Permanent Resident Alien: This is a lawful permanent resident, also known as a “green-card holder.” This is an individual who has been accorded the privilege of residing permanently in the U.S. These persons are taxed in the same manner as US citizens—on worldwide income.

Resident Alien: An alien who is either a lawful permanent resident, an H-1B or O-1 holder, or an F-1 or J-1 holder who has spent enough time in the U.S. to pass the substantial presence test (see below). Resident aliens are taxed in the same manner as U.S. citizens—on income worldwide.

Social Security Deductions: Part of what is known as the FICA tax, Social Security Deductions are imposed on wages and salaries and credited to a combination of a retirement pension and medical benefits. The current FICA rate is 15.3%: the employer pays 7.65% and the employee pays 7.65%. Non-resident aliens do not have to pay Social Security Deductions.
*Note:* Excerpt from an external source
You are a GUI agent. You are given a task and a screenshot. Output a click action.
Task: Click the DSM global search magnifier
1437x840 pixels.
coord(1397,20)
Substantial Presence Test: Determines “IRS residency status” (not the same as I‑94 status) for tax purposes. It calculates the number of days that an individual has been in the U.S. and determines whether that person is a “resident alien” or a “nonresident alien.” Internationals in F-1 or J-1 status are exempt from having to take the Substantial Presence Test—

  • For students, for the first five calendar years, and
  • For scholars, for the first two calendar years

This exemption deems them to be nonresident aliens for the tax year in question. To claim this exemption, students and scholars must file Form 8843.

Tax Return: An official statement filed with the IRS to report taxable income during a calendar year.  All internationals in the U.S. who have taxable income must file tax returns—a version of the 1040.  Form 8843 alone is NOT a tax return.

Tax Year: For almost all internationals, this is the period of time from January 1 through December 31.

U.S.-Source Income: Income from sources within the U.S. For nonresident aliens, this type of income is taxable (as opposed to “foreign-source income,” which is not). See Publication 519, Table 2-1 on page 12 to determine whether income is foreign- or U.S.-source.

U.S. Department of Homeland Security (“DHS”): The U.S. government entity that is charged with administering and enforcing U.S. laws concerning internationals, including laws and regulations governing F-1 and J-1 statuses.

U.S. Tax Residency Status: Non-U.S. citizens’ tax liability depends on this. All non-U.S. citizens are classified as either “resident aliens” or “nonresident aliens.” U.S. Tax Residency Status is independent of I‑94 status.

Withholding: Employers withhold a percentage of each paycheck and pay an estimated tax liability to the IRS, state, and local authorities. In this way, employees are not stuck with a very large tax bill to pay by April 15. In many cases, estimated tax liability is too high, and employees must file a tax return to get a refund of the money owed to them.